Hooray! Two blank screens with just the command you typed, and nothing else happening. This will sit here, indefinitely in many cases, and you’re done. Still, to add a little variety, poke at things with the ‘ss’ command to see your ESTABLISHED as well as LISTENing connections:
> /usr/sbin/ss -planeto | grep :8080 LISTEN 0 1 *:8080 *:* users:(("netcat",10665,3)) uid:1000 ino:9557715 sk:ffff88009cbc82c0 ESTAB 0 0 127.0.0.1:8080 127.0.0.1:46301 users:(("netcat",10665,4)) uid:1000 ino:9557716 sk:ffff880130232480 ESTAB 0 0 127.0.0.1:46301 127.0.0.1:8080 users:(("netcat",10713,3)) uid:1000 ino:9566805 sk:ffff880130233200
If you have an established connection then you can type messages between shells. Go ahead… type something in one shell and followup with [Enter]. Check the other shell and see the data there. Now type in the other shell and press [Enter]. Back and forth you go. You’ve just created your own super-basic communication server and client. Sure, it’s not as pretty as instant messages, but it works. What if you want to send something else, though? Ever wanted to transfer a file from here to there when FTP wasn’t setup, HTTP wasn’t setup, and SSH was unusually inoperable? If the firewalls allow it, that’s pretty easy to do. I’ll do another test with localhost only, but changing IP addresses for your environment is just a matter of typing in something valid for you:
> netcat -l 8080 > ./newnetcat #Setup the server to write whatever it gets to 'newnetcat' in current working directory (CWD) > cat `which netcat` | netcat 127.0.0.1 8080 #In another shell (or on another box if IPs are changed), send the 'netcat' command found first in my $PATH through, well, netcat, to the server #note the use of backticks, not single-quotes, around the 'which' command
Okay, what did this do?
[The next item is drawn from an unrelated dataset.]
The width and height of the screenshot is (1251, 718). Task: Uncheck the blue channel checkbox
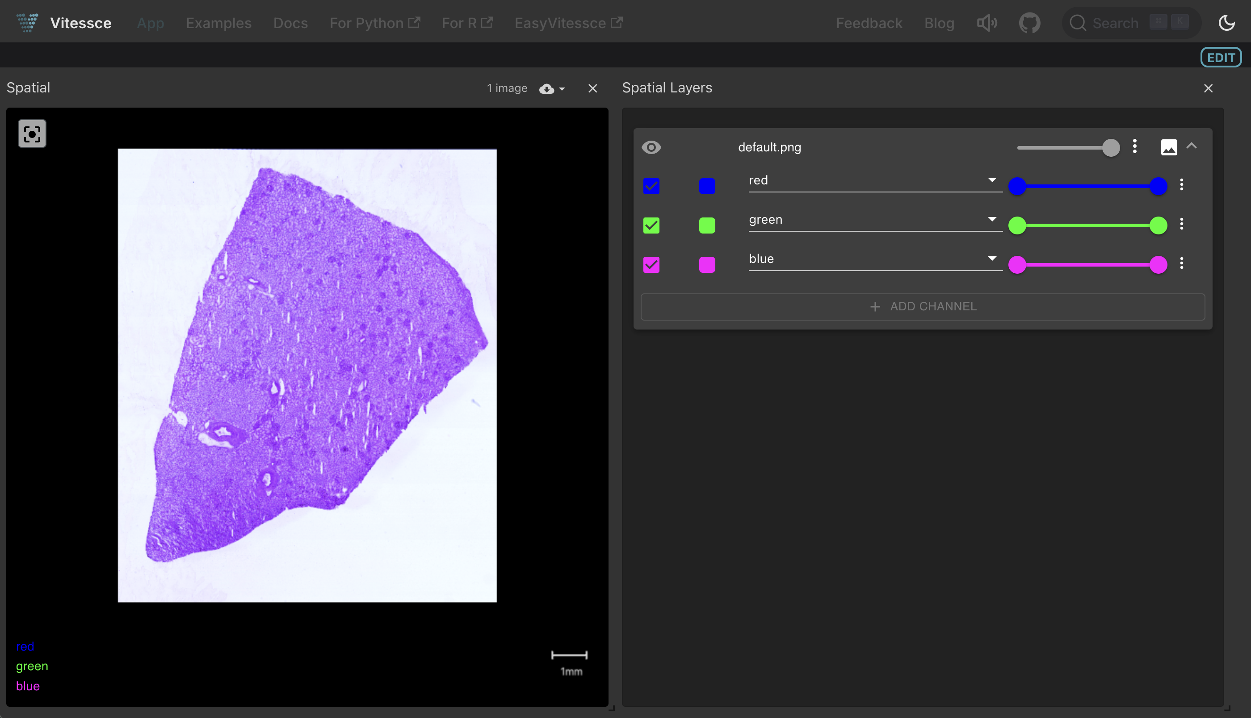click(651, 265)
If this was all executed on the same box then the following command should make it clear that you just copied a file from one shell to another using TCP:
> md5sum `which netcat` ./newnetcat 8769717be5f9d21a449bc4a46699078d /usr/bin/netcat
Sure enough, the two files are identical. If I make ‘newnetcat’ executable it will work just like the original file that I sent. Sending binary data isn’t hard, but it does not work with tools like telnet because telnet was designed for humans only. This particular test is maybe not helpful, but the same things can be done to help recover a box that is failing (I used it for this once on a laptop whose hard drive was semi-dead). Consider the following:
> netcat -l 8080 > ./my-backup.tar #write whatever comes in to the ./my-backup.tar file; run this on a working, healthy machine > tar -cv /home/ab/important-stuff-directory | netcat 192.168.0.2 8080 #run this on a dying machine
The first command should be obvious by now since it is just listening for data and writing to a file. The second command, running on the failing system (booting recovery disk or whatever) is going to run ‘tar’ to grab things in my ‘important-sutff-directory’ and then send it out onto the wire thanks to netcat, specifically to 192.168.0.2 (which is the machine running the first, listening, netcat command) to port 8080 (where the first netcat command is bound). When completed I can view my data sent across the wire on the machine that just wrote the file for me:
> tar -tvf ./my-backup.tar
Okay, we’re off track at this point, but the idea is to show what a simple, powerful tool can do. The Linux/Unix world has a philosophy about modular design, and doing one thing very well. netcat, like most of the commands in the *nix world, adheres to that philosophy, and while it has grown up over time to add things like the ability to work with proxy servers or use Unix sockets, at the end of the day it is a very simple tool that can do very powerful things because of its simplicity.